Ce double assassinat intervient dans un contexte de recrudescence d’une violence systématisée – et banalisée- à l’encontre des journalistes. Le 25 juin dernier, rue Capois à Port-au-Prince, le reporter Junior Pinvin a été attaqué tandis qu’il sortait des bureaux du Nouvelliste, un quotidien indépendant généraliste de référence où il est employé. Des individus armés lui ont tiré dessus à bout portant à trois reprises, avant de prendre la fuite avec son sac à dos.

Junior Pinvin a été transporté en urgence à l’hôpital, où il a subi une intervention chirurgicale, selon un proche du journaliste. D’autres sources nous ont indiqué que son état était stabilisé et qu’il continuait à recevoir des soins.

Un autre reporter est devenu, bien malgré lui, l’emblème de cette politique d’intimidations et de censure. Dieu Nalio Chery, photojournaliste multi-récompensé pour son travail – notamment via un Prix Philippe Chaffanjon-, a alors décidé de quitter Haïti le 18 juin dernier.

Sa voiture criblée de balles, sa famille jointe et menacée au téléphone… Après quatre mois d’intimidations, le reporter a opté pour l’exil.

« J’ai vécu des soucis de santé avec ma tension artérielle. J’étais stressé. Je craignais le pire pour ma famille. Ma femme était paniquée. On a dû garder les enfants à la maison. Ils ne pouvaient plus se rendre à l’école. Ma femme ne pouvait plus aller travailler. (…) J’ai senti que je ne pouvais pas échapper aux gangs tant ils sont puissants et organisés », a-t-il ainsi rapporté au Nouvelliste.

La toute-puissance des gangs

Les menaces et intimidations ont débuté pour Dieu Nalio Chery au moment de sa couverture d’une mobilisation orchestrée par Fantom 509 – un groupuscule de policiers contestataires qui opère le visage cagoulé– le 17 mars dernier, en plein cœur de Port-au-Prince, dans la zone Simon Pelé.

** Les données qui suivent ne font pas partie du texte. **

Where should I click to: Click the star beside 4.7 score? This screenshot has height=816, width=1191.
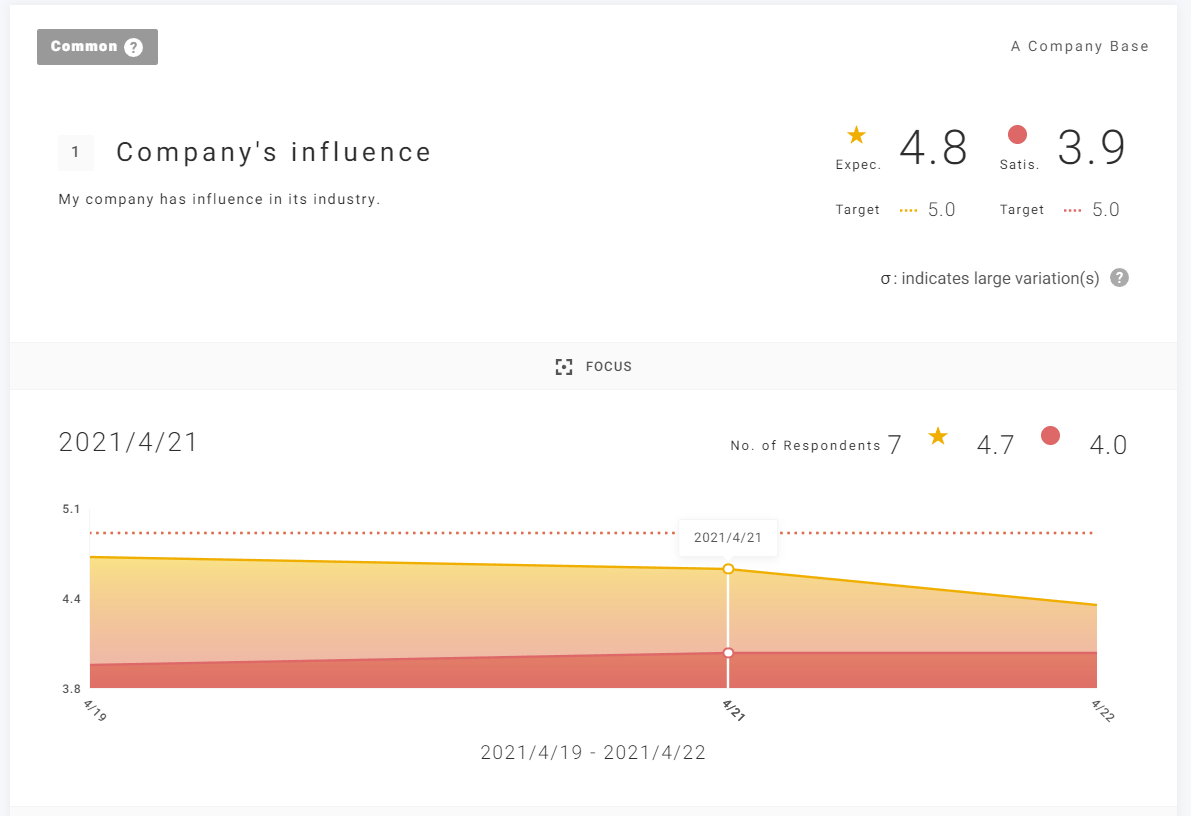(x=938, y=436)
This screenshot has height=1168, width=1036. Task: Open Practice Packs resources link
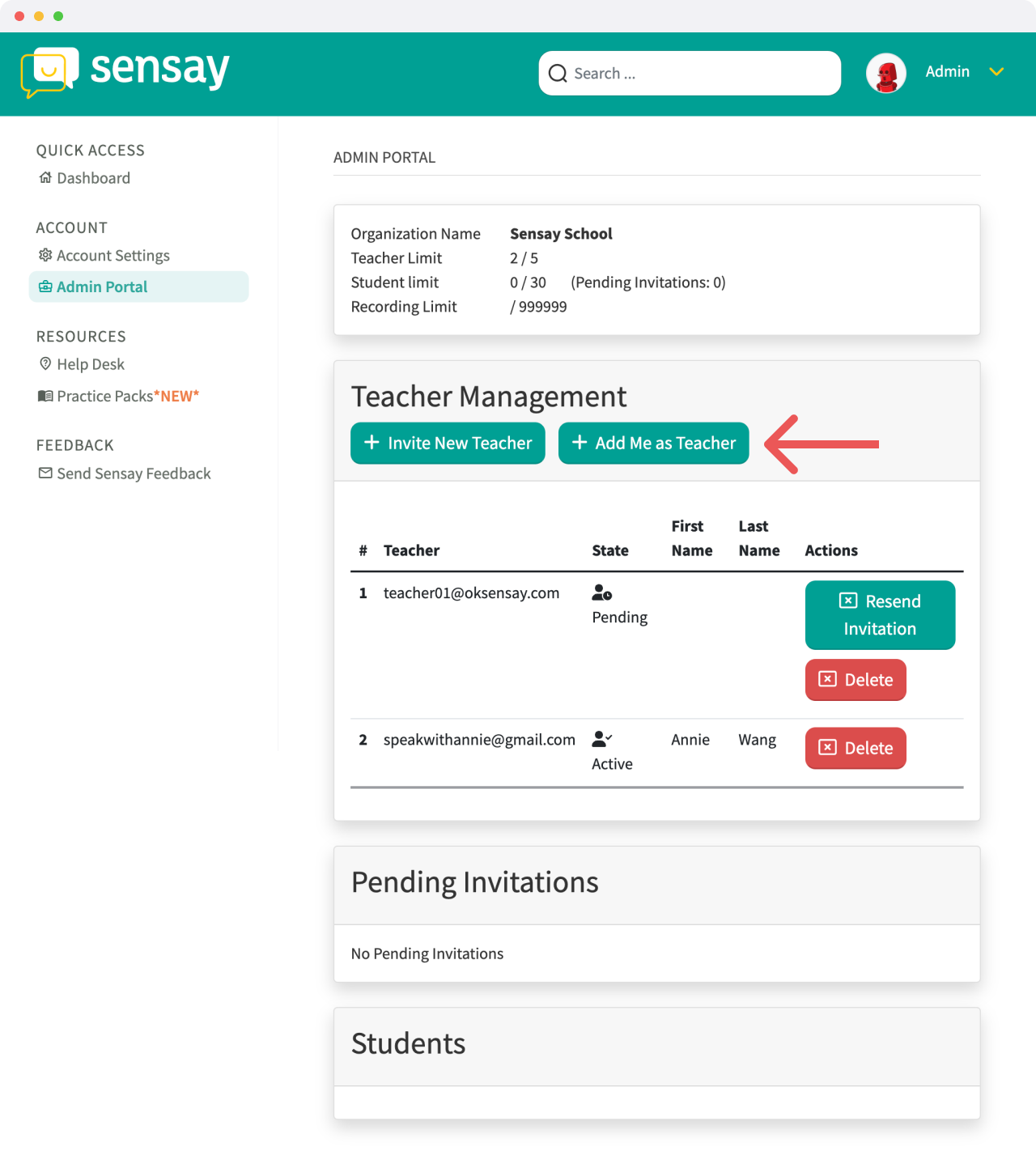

Là, il assiste à un échange de tirs, avant d’observer les membres du gang traîner des cadavres au sol, tentant de traverser le quartier sans être repérés. « Deux membres du groupe ont menacé de me tuer si je m’entêtais à en prendre davantage (de photos ndlr) », abonde Dieu Nalio Chery, toujours auprès du Nouvelliste.

Depuis ce reportage, le journaliste n’a eu de cesse d’être harcelé.

La situation d’insécurité en Haïti va donc croissante depuis près de trois ans, notamment avec la création du groupe G9, une fédération de neuf gangs parmi les plus puissants de l’île. Une corporation qui serait le bras armé de l’exécutif à travers la CNDDR (Commission nationale de désarmement, démantèlement et réinsertion), affirme les spécialistes. Plus récemment, la spectaculaire évasion de plusieurs centaines de prisonniers depuis la prison civile de Croix-Des-Bouquets est venue renforcer cette accélération d’insécurité.

Mais, les menaces sur la liberté de la presse en particulier, et la liberté d’expression en général, se conjuguent sur un temps long en Haïti. Il y a plusieurs années déjà, l’ex-sénateur Dieuseul Simon Desras alertait le public sur de potentielles attaques planifiées par le régime en place (PHTK), pour faire assassiner plusieurs journalistes et défenseurs des droits humains. Parmi eux, Jacques Adler Jean Pierre, journaliste culturel à Radio-Télé-Caraïbe(RTVC).

Les menaces attentées à sa vie sont toujours d’actualité, puisqu’il aurait échappé in extremis à une tentative d’assassinat à son domicile le 25 février dernier.